■ About this task ■
Reprint all of the data below exactly as shown and skip every image.

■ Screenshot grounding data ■
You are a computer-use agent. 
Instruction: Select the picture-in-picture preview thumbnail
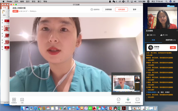126,82
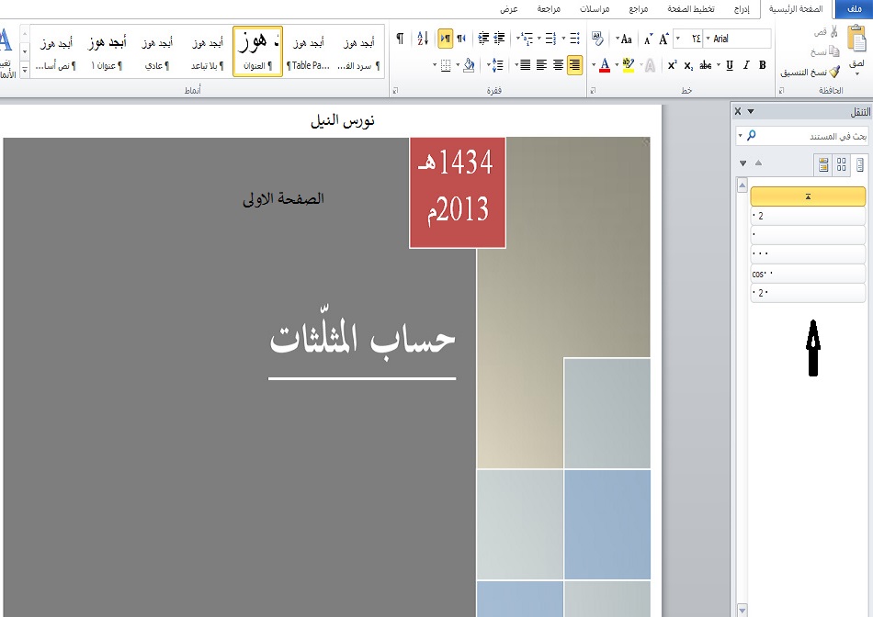Screen dimensions: 873x617
Task: Open the Arial font name dropdown
Action: 707,39
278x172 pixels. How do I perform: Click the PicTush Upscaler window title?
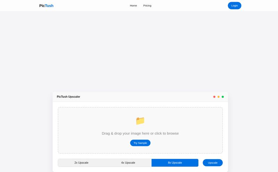68,97
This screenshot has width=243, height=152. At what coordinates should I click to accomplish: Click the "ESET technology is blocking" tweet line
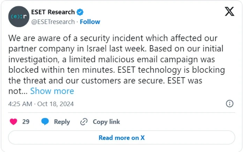pos(171,70)
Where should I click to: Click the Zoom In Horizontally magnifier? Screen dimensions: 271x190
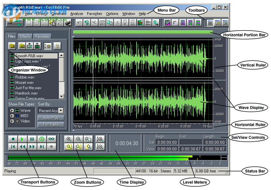(69, 139)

■ Response ■
You are a computer-use agent. 
Instruction: Select the picture-in-picture preview thumbnail
126,82
Screen dimensions: 873x617
Task: Open the Arial font name dropdown
Action: 707,39
278x172 pixels. How do I perform: Click the PicTush Upscaler window title?
68,97
This screenshot has width=243, height=152. At what coordinates should I click to accomplish: Click the "ESET technology is blocking" tweet line
pos(171,70)
Where should I click to: Click the Zoom In Horizontally magnifier? Screen dimensions: 271x190
(69, 139)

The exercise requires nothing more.